(Word and element locating records)

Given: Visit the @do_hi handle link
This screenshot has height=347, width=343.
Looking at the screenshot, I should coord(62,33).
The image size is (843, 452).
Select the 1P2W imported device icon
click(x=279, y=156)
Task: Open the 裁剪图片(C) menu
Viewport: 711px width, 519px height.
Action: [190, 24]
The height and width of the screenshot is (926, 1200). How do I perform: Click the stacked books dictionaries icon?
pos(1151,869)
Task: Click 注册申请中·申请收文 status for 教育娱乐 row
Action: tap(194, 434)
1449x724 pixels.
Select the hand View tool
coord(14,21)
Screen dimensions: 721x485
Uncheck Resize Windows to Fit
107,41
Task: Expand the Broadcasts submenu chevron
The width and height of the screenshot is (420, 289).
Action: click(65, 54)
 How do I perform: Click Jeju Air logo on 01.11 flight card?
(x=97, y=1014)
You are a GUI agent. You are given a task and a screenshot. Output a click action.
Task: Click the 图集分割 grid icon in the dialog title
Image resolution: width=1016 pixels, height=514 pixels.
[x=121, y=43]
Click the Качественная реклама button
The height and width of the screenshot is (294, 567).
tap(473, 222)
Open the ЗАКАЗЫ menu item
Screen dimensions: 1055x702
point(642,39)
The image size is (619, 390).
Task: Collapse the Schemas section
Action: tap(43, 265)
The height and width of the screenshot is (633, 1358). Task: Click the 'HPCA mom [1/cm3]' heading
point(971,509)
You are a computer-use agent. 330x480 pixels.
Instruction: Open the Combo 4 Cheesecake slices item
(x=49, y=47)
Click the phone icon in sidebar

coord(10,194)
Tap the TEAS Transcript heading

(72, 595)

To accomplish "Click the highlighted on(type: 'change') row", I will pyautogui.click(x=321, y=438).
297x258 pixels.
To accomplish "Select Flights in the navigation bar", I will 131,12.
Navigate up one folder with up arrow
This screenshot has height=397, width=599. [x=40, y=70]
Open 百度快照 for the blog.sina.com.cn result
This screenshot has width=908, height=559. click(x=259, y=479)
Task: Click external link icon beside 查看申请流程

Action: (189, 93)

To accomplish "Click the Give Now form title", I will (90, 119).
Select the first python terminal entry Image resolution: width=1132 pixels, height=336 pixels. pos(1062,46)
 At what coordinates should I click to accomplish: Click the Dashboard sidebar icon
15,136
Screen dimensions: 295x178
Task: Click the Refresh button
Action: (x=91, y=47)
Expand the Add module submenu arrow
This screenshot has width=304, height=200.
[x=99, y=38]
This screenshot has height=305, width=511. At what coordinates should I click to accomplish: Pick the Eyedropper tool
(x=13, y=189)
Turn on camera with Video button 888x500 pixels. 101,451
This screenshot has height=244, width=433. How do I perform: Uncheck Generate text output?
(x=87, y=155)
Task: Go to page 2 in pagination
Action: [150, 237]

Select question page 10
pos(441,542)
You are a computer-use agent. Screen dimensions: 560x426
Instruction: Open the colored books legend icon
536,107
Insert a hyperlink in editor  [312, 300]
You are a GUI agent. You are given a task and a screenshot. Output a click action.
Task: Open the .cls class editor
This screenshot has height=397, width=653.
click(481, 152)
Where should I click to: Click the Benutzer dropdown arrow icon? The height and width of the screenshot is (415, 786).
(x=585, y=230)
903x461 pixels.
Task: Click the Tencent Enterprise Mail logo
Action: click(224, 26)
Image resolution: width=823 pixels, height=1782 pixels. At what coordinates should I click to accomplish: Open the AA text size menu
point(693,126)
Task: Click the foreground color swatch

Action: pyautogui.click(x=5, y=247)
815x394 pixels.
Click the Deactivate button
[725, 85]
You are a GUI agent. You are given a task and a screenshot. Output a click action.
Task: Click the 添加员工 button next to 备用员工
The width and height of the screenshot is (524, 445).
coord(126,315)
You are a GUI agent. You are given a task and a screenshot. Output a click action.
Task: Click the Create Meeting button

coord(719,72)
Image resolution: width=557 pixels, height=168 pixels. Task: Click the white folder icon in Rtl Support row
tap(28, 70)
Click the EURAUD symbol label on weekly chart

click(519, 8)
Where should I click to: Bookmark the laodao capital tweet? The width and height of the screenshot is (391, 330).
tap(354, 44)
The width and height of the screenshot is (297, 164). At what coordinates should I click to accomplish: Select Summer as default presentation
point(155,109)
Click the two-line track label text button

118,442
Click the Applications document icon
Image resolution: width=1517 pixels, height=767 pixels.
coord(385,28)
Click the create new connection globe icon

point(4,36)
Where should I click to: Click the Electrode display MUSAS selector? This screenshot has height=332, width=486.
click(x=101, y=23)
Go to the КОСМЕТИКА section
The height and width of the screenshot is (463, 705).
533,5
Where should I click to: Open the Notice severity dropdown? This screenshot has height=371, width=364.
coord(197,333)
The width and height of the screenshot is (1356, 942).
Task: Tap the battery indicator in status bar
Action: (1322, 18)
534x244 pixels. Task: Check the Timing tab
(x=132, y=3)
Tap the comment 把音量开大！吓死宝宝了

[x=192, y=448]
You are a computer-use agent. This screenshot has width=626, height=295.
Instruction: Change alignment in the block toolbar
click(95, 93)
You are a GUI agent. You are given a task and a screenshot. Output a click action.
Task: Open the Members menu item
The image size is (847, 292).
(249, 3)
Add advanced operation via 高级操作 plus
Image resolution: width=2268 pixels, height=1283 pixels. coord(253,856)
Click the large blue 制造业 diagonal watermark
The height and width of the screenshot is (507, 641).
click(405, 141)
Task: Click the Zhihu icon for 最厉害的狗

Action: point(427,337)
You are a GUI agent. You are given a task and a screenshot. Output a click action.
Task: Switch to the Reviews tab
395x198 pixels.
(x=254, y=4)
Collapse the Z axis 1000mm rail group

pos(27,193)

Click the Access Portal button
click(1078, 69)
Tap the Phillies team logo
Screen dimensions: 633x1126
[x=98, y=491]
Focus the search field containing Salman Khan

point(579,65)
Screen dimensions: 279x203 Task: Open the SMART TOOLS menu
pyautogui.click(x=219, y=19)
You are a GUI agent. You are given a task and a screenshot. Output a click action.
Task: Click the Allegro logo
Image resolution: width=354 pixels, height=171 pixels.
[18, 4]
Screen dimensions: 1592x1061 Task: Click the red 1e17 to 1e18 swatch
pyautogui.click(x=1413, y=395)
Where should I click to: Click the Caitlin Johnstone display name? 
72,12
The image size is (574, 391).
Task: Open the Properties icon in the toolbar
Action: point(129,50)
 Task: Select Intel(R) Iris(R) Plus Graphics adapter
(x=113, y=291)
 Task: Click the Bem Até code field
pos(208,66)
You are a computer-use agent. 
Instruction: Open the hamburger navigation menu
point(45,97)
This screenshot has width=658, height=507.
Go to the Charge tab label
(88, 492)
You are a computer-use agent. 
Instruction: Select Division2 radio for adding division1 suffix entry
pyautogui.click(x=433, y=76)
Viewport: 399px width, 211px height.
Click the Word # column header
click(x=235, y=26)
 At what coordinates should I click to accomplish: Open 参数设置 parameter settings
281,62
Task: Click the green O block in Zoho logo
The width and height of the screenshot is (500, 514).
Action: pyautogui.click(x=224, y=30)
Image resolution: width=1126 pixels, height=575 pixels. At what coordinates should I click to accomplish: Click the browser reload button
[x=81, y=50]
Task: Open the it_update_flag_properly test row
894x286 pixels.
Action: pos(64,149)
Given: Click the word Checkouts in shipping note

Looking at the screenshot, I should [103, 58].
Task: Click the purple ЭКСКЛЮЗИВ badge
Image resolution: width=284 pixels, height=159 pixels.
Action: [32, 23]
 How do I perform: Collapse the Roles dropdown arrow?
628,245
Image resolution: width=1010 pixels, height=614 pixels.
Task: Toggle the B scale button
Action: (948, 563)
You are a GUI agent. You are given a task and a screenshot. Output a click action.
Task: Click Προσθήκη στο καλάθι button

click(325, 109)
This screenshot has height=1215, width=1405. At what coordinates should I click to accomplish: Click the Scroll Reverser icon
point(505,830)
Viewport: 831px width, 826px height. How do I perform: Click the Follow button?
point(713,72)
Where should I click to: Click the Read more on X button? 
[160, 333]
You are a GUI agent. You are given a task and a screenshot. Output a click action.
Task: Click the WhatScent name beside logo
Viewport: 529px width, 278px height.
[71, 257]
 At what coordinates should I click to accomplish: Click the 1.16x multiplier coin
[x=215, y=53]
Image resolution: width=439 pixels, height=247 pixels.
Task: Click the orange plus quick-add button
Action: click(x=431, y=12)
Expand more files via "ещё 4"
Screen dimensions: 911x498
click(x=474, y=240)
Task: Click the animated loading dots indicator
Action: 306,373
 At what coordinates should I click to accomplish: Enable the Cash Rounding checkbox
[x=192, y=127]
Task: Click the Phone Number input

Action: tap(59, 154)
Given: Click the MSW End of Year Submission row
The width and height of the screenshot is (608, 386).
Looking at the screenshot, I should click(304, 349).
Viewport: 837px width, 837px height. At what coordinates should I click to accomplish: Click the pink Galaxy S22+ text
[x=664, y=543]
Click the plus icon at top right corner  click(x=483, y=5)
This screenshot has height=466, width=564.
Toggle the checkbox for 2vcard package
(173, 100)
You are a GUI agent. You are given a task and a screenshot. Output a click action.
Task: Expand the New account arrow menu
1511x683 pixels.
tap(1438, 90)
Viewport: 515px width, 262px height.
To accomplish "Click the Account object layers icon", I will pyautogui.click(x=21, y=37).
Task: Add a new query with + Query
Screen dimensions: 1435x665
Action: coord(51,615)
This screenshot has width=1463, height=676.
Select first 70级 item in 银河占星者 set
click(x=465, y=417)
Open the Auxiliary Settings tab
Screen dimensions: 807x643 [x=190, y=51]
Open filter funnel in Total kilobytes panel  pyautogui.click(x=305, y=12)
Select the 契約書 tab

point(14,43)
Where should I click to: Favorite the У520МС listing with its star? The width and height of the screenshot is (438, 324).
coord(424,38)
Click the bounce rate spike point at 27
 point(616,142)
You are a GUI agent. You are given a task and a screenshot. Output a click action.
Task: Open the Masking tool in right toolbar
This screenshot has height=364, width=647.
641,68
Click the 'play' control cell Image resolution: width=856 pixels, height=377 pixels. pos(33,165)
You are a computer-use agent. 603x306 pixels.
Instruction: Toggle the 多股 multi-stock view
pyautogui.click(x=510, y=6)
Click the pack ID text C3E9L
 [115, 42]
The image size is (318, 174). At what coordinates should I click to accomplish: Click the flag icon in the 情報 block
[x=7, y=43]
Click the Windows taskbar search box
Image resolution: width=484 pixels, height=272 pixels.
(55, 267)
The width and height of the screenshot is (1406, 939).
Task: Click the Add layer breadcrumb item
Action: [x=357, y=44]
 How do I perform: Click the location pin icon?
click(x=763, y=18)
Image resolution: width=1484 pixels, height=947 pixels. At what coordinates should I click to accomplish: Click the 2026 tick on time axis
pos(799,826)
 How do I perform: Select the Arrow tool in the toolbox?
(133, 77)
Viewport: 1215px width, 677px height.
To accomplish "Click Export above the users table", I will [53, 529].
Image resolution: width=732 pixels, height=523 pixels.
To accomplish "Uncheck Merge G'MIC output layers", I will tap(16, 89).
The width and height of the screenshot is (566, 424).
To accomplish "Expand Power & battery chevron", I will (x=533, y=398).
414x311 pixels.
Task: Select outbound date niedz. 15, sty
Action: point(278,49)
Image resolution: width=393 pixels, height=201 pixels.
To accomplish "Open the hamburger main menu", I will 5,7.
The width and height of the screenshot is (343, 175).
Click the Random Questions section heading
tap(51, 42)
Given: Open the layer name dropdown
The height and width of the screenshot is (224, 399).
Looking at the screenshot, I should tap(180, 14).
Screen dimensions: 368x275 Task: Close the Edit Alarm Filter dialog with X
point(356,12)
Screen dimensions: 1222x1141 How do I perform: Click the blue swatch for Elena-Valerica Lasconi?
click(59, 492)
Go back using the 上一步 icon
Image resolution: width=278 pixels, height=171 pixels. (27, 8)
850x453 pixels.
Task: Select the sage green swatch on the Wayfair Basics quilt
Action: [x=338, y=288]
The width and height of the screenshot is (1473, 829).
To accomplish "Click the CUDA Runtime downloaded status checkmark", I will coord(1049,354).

(Task) Repeat every line from the one containing "Add advanced operation via 高级操作 plus" down to the one containing "pyautogui.click(x=219, y=19)", both included, without any change.

(Task result)
Add advanced operation via 高级操作 plus
Image resolution: width=2268 pixels, height=1283 pixels. coord(253,856)
Click the large blue 制造业 diagonal watermark
The height and width of the screenshot is (507, 641).
click(405, 141)
Task: Click the Zhihu icon for 最厉害的狗

Action: point(427,337)
You are a GUI agent. You are given a task and a screenshot. Output a click action.
Task: Switch to the Reviews tab
395x198 pixels.
(x=254, y=4)
Collapse the Z axis 1000mm rail group

pos(27,193)

Click the Access Portal button
click(1078, 69)
Tap the Phillies team logo
Screen dimensions: 633x1126
[x=98, y=491]
Focus the search field containing Salman Khan

point(579,65)
Screen dimensions: 279x203 Task: Open the SMART TOOLS menu
pyautogui.click(x=219, y=19)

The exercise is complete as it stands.